ソニー、0.5型で1600×1200の有機ELを発表 240fps対応でVR HMD利用時には酔いの軽減も


ソニー<6758>は、0.5型で最高解像度となるUXGA(1600×1200)を実現した有機ELマイクロディスプレイ『ECX339A』を商品化する。本商品は、ソニー独自の有機ELディスプレイ技術と微細化プロセス技術により、世界最小の6.3μm画素ピッチを達成し、従来比(*1)約1.6倍の高解像度化を実現した。サンプル価格は5万円で、量産出荷時期2018年11月としている。

従来比(*1)2分の1の電圧で動作する新規設計の駆動回路を採用することにより、高解像度でありながら従来品と同等の低消費電力を実現している。また、独自の駆動方式(*2)を組み合わせることにより、従来比(*1)2倍の240fpsまでのフレームレートにも対応した。

有機ELマイクロディスプレイは、高コントラスト、広色域、高速応答性能の特長を活かし、デジタルカメラの電子ビューファインダー(EVF)として広く採用している。今回、高解像度や高フレームレートを実現したことで、よりリアルな映像表示と確実な被写体の捕捉が可能となり、画質への要求がきわめて高いハイエンドカメラへの搭載も可能になるという。

さらに、同社は高画質な有機ELマイクロディスプレイの用途について、今後AR(拡張現実)やVR(仮想現実)向けのヘッドマウントディスプレイ機器など、様々な市場での利用が期待をしているとのこと。
 
型名 サンプル出荷時期 量産出荷時期(予定) サンプル価格 (税抜き)
0.5型 有機ELマイクロディスプレイ『ECX339A』 2018年1月 2018年11月 50,000円


■主な特長

1. 0.5型で初の高解像度UXGAを実現

ソニー独自の有機ELディスプレイ技術と微細化プロセス技術により世界最小の6.3μm画素ピッチを達成し、従来比※1約1.6倍の高解像度化を実現した。一般的には、トランジスタの小型化により、特性のばらつきや耐圧の低下が起こる。本商品は、独自の補正回路に加え、個々のトランジスタのレイアウトやプロセスを最適化することによりそれらを低減した。
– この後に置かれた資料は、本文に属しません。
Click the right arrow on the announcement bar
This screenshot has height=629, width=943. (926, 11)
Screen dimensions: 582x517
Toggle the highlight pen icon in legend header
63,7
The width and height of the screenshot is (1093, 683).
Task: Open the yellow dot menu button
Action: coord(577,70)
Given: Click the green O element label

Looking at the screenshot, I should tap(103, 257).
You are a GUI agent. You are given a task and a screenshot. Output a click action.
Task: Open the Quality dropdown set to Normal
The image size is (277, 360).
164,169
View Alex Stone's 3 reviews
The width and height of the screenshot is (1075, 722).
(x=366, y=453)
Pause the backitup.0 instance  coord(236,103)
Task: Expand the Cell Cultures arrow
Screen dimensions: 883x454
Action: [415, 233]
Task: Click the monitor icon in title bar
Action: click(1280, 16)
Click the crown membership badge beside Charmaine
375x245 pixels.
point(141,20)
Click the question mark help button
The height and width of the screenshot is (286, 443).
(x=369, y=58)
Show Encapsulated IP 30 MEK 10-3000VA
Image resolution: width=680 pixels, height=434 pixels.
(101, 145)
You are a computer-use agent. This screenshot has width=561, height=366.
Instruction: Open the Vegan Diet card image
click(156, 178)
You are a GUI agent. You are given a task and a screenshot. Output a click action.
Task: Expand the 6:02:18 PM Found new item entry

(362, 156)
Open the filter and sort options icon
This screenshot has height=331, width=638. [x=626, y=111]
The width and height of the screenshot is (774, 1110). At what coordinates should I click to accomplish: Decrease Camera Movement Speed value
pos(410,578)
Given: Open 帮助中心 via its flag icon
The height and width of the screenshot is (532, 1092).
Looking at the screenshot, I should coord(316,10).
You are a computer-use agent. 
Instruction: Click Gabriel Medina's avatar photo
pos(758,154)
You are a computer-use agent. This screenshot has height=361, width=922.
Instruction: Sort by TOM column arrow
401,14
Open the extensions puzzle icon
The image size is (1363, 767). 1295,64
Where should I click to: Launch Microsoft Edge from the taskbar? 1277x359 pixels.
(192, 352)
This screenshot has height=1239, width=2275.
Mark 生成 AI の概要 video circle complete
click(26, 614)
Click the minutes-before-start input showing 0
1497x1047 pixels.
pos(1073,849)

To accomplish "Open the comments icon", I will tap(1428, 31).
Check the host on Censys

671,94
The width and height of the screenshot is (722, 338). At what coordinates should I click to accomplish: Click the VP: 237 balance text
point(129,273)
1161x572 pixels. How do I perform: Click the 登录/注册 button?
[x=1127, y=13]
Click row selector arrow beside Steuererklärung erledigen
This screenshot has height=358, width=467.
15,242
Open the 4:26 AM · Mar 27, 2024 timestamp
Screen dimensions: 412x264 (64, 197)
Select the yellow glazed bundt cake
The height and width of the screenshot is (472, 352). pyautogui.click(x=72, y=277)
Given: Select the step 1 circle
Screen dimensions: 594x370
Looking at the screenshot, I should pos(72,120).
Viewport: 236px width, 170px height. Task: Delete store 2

さらに、カラーフィルターをシリコン基板上に直接形成し発光層との距離を縮めるとともに、カラーフィルターの色配置を工夫することにより、視野角特性を確保し、高解像度化を実現している。


2. フレームレートの高速化に対応

新規設計の駆動回路により、従来比(*1)2倍の240fpsまでのフレームレートに対応(*2)した。すばやく動く被写体をファインダーでより正確に捉えることが可能となり、重要なシャッターチャンスを逃さず、快適に撮影が楽しめる。また、ヘッドマウントディスプレイ機器向けとしても、ARにおける現実世界に重畳する仮想映像のずれの改善、またはVR酔いを軽減することに役立つとのこと。


3. 低消費電力の実現

従来比(*1)2分の1の電圧で動作する新設計の周辺回路を採用することにより、画素数が約1.6倍に増加したにも関わらず、同一のフレームレートにおいて、従来品と同等の低消費電力を実現している。
 
型名
ECX339A
画角 0.5型(対角12.6mm)
解像度(ドット数) UXGA(1600×RGB×1200)
画素ピッチ 6.3μm
最大フレームレート数 120fps(プログレッシブ)/240fps(デュアルラインプログレッシブ)
消費電力(200cd/㎡) 310mW@60fps(プログレッシブ)/120fps(デュアルラインプログレッシブ)
ビデオインターフェース LVDS/Sub-LVDS
最大輝度 1,000cd/㎡
コントラスト 100,000:1以上
色域(u’v’) sRGB比 : 110%
 
※1 同社の有機ELマイクロディスプレイ『ECX337A』(0.5型QVGA(1280×960)との比較。